I fell off my bike last Saturday morning.

I was on my way up Hillhouse, the cool remnants of night air pushing my hair back from my forehead as I sped up the street. The deserted one-way lane felt like a boulevard, empty of the parked cars that usually line both sides. I was weaving back and forth, enjoying the rare space and solitude of the normally busy street. And then my bag, dangling from the handlebar, got trapped in the spokes of my front wheel and I tumbled: arms and legs all tangled in the pedals and handlebars that still carried all the momentum of my pumping legs from a moment before.

Someone across the intersection gasped, a squirrel scampered across the street and I sat on the ground in shell-shocked silence. I hadn’t fallen off my bike since I was in the fifth grade, when I wiped out in front of the entrance to the emergency room at my local hospital. I limped home, tears washing lines through the dirt on my cheeks, blood dripping down my shin and soaking into the hem of my socks. I didn’t go to ballet class that day, my knee tender and my pride bruised.

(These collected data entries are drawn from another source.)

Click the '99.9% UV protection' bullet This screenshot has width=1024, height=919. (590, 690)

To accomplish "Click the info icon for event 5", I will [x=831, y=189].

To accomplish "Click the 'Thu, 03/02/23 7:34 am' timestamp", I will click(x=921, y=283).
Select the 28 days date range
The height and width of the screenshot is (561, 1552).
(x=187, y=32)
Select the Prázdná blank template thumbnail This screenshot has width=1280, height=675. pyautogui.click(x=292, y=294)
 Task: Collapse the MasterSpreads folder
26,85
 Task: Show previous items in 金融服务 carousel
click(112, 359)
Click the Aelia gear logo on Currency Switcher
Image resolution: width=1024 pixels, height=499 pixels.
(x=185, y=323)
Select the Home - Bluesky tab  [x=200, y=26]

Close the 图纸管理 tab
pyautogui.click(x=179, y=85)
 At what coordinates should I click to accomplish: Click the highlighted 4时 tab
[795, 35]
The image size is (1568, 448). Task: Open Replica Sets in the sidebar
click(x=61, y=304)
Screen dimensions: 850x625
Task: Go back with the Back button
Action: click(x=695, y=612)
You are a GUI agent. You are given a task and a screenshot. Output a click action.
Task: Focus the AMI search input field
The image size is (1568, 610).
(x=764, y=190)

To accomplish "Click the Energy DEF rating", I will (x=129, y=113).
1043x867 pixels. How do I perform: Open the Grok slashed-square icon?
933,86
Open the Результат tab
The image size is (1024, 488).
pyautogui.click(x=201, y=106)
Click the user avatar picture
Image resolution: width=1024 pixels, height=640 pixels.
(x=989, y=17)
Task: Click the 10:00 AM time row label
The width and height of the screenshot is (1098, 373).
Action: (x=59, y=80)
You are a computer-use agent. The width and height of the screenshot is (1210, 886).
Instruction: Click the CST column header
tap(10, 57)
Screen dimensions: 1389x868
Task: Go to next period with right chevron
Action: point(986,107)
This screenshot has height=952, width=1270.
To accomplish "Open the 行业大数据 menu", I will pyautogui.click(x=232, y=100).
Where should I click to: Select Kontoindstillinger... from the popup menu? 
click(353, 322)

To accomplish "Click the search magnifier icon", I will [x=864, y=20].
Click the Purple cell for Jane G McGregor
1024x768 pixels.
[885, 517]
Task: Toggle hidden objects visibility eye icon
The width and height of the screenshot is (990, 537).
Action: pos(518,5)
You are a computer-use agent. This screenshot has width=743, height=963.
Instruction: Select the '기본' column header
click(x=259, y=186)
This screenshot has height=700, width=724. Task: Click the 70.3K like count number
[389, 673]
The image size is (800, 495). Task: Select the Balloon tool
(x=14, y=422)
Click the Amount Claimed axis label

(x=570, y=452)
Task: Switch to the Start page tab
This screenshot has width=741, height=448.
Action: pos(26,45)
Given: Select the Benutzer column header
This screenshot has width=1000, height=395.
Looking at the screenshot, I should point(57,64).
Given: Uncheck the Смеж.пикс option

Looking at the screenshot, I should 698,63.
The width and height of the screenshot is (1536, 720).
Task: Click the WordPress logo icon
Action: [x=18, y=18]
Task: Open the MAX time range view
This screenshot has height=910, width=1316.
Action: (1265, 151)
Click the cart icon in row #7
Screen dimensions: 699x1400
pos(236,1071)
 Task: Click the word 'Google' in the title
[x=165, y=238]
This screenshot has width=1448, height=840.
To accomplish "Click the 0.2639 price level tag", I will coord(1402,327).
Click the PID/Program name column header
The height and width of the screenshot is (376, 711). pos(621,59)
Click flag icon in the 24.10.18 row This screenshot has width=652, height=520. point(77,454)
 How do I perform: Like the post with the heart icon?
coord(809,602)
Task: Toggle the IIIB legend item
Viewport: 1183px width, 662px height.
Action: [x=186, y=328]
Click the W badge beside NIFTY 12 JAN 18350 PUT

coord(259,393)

I looked around to see who had let out the gasp, but the few pedestrians on their morning coffee runs hurried on in a collective act of silent mercy. The bag was wedged tightly between the spokes, and I tugged on it and tugged on it until it finally released, streaked by lines of grease and dirt where it had been held by the metal. I remounted my bike a moment later, and my legs shook as I pressed each pedal in turn. A dull pain crept up my thigh, no longer kept at bay by the adrenaline.

I’ve nothing to show for my Icarian fall except for a few scrapes and bruises. My bike is fine and my ego isn’t bent out of shape. But I’ve been carrying the bruises around with me this week, watching the color develop like a Polaroid picture.

I didn’t have a bike my first year at Yale. I was intimidated by the New Haven drivers and the never-ending network of one-way streets. I much preferred to run from Linsly Chittenden Hall to Watson rather than bike, where I frequently arrived at my discussion section sweaty and five minutes late. I didn’t leave New Haven; the furthest I ventured was to Wooster Square or the Atticus up in East Rock.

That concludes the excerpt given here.